Why do some stoats get caught in a trap, but others walk on by? Researchers have been diving deep into animal behaviour in an attempt to find out.

A stoat watching something in front of some rocks.
Researchers are studying stoat personalities to learn how to eliminate the last survivors. Image credit: Charlie Marshall

Manaaki Whenua researchers watched hours and hours of stoat TV, looking into why some are able to evade traps and other devices intended to attract and kill them. 

Drs Kayla Johnstone and Patrick Garvey’s recently published research ‘To boldly go: methods to quantify personality in mustelids’ is the first of its kind – and it’s much needed in the predator free space. Right now, the tools we have can remove most individual stoats in a target population but always leave some survivors. 

“Individual differences will influence whether an animal goes into a trap, how it responds to scent lures, or indeed any management action,” says senior researcher Dr Patrick Garvey. 

They quantified eight significant traits relating to boldness, exploration, activity and caution using three seemingly strange tests – more about those later.

“These potentially important aspects of individuality, including differences in life histories, motivations and personalities, may undermine the effectiveness of any pest control program. Therefore, it is critical to understand individual variability in pest responses as we move towards predator freedom in Aotearoa.”

“If we focus on the ‘average’ pest, we fail to mitigate the damage done by ‘rogues’ (those individuals that cause disproportionate impact) and ‘recalcitrants’ (those individual animals we know avoid standard control measures),” he says. 

“These two groups of pests are the ones that cause most damage and are very expensive to remove.” 

For example, the Department of Conservation spent nearly half a million dollars on an operation to kill one stoat on Te Kākahu-O-Tamatea (Chalky Island) in Fiordland. If not, the stoat would have killed kākāpō, skinks and little spotted kiwi chicks. 

A stoat peering through a tube at the camera.
Researchers developed a technique to quantify the responses of ‘average’ and ‘survivor’ stoats. Image credit: Manaaki Whenua

Dr Johnstone and Dr Garvey’s methodologies should next be applied in natural environments – a crucial step as behaviours tested in captivity may not reflect those in the wild. 

So, how did they do the tests?

It involved a slinky, rocket, tennis ball and a toy car

A slinky, toy car, tennis ball and toy rocket.
Four objects used to test stoat responses to novelty. Image credit: Manaaki Whenua

First, the researchers captured 28 wild stoats using a range of trap and bait types. 

To quantify a range of traits, the stoats were placed in an arena and their behaviours, such as how they respond to bright (risky) areas, were filmed for five minutes using infrared cameras. 

A unique object was placed in a cage away from food to test responses to novel items. A toy rocket, toy car, coloured slinky and tennis ball were tested in random order.

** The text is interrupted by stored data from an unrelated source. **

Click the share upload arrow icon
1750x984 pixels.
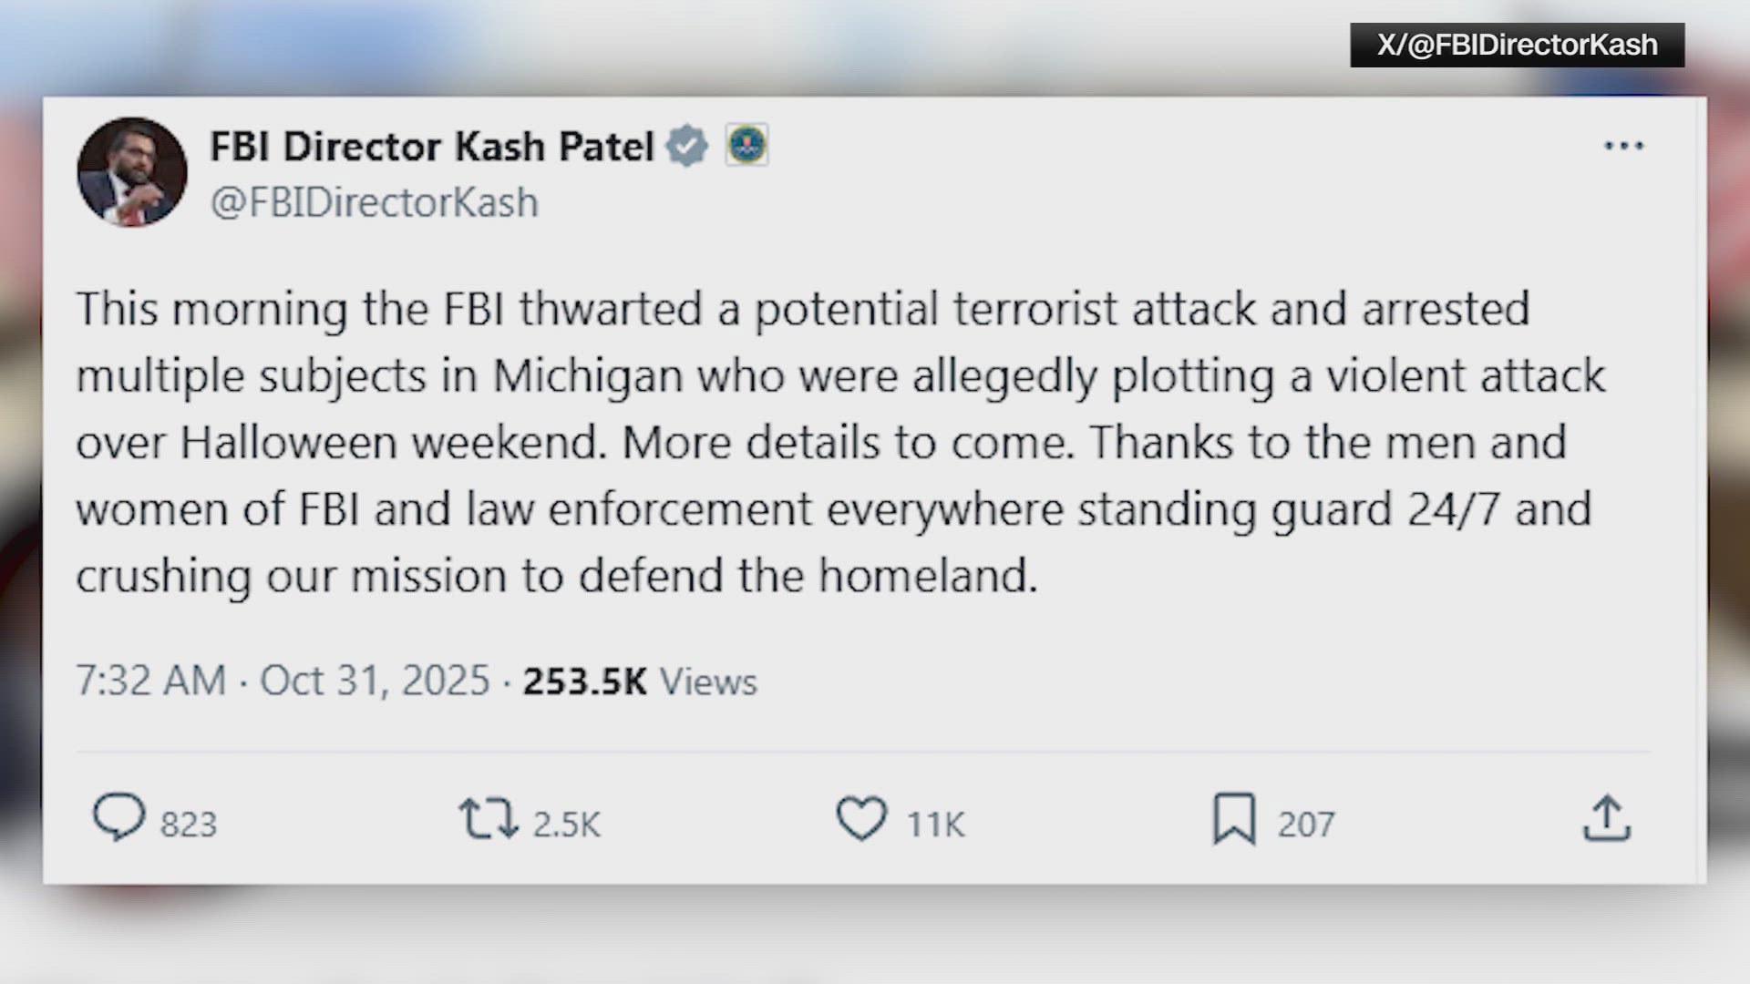coord(1606,818)
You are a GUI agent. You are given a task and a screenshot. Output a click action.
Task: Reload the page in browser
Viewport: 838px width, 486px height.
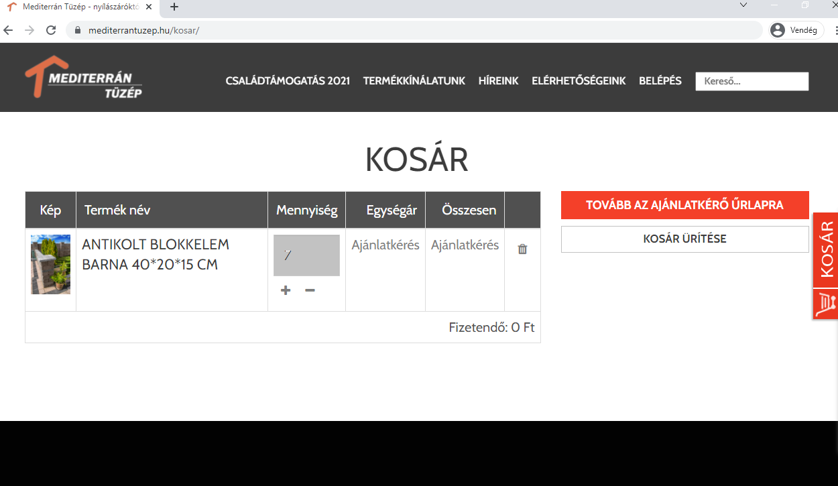(x=50, y=30)
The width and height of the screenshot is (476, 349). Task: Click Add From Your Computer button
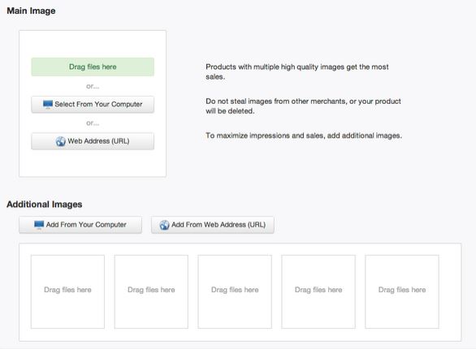(80, 225)
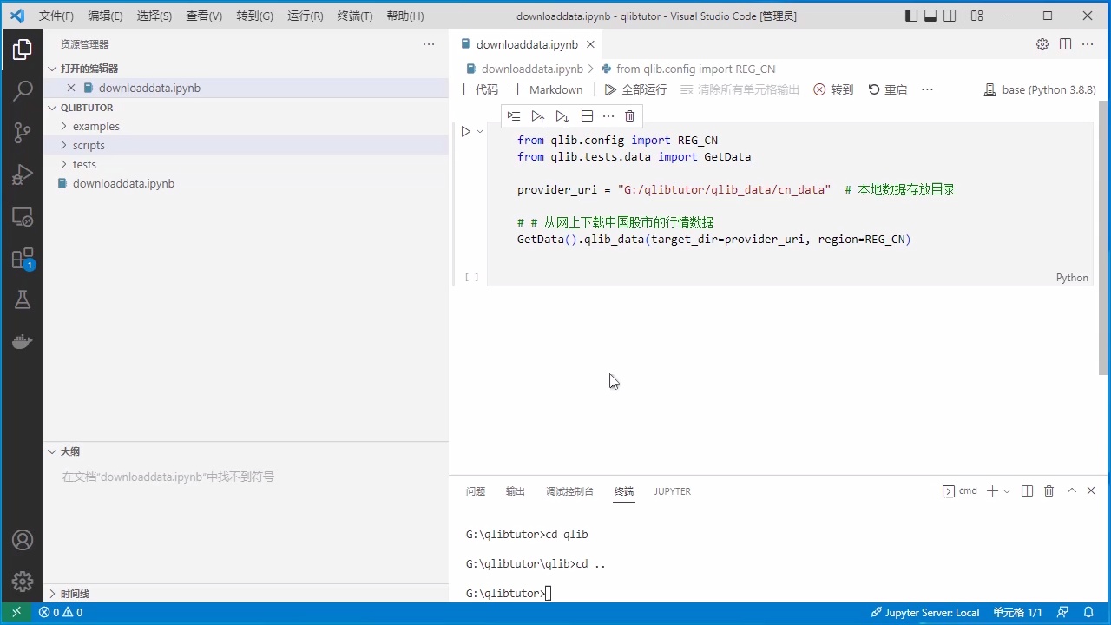Switch to the JUPYTER panel tab
The height and width of the screenshot is (625, 1111).
point(672,491)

A talking human walked past the stoat cage to test a stoat’s startle response, and the latency (time) for a stoat to reemerge was quantified. This allowed the researchers to quantify a range of personalities from bold to shy. 

Analysing behaviours from these tests will allow future researchers to link personalities to responses to control tools, thereby improving targeting strategies, especially for “shy” individuals.

Shifting the focus of research

The project is part of Manaaki Whenua’s Eradication Science MBIE Endeavour programme, which is all about looking into how to eliminate the last few predator survivors cost-effectively. 

Four years into the programme, they have made real progress. 

For example, they have tested the responses of stoats to various audio lures, including prey distress calls, stoat calls and predator vocalisations. Stoats responded to some of these cues – notably when a stoat that had evaded capture for months was lured into a trap using the sounds of baby stoats. 

By unravelling stoat personalities and fine-tuning control strategies, scientists are paving the way for more effective predator eradication efforts, bringing us closer to a predator free Aotearoa.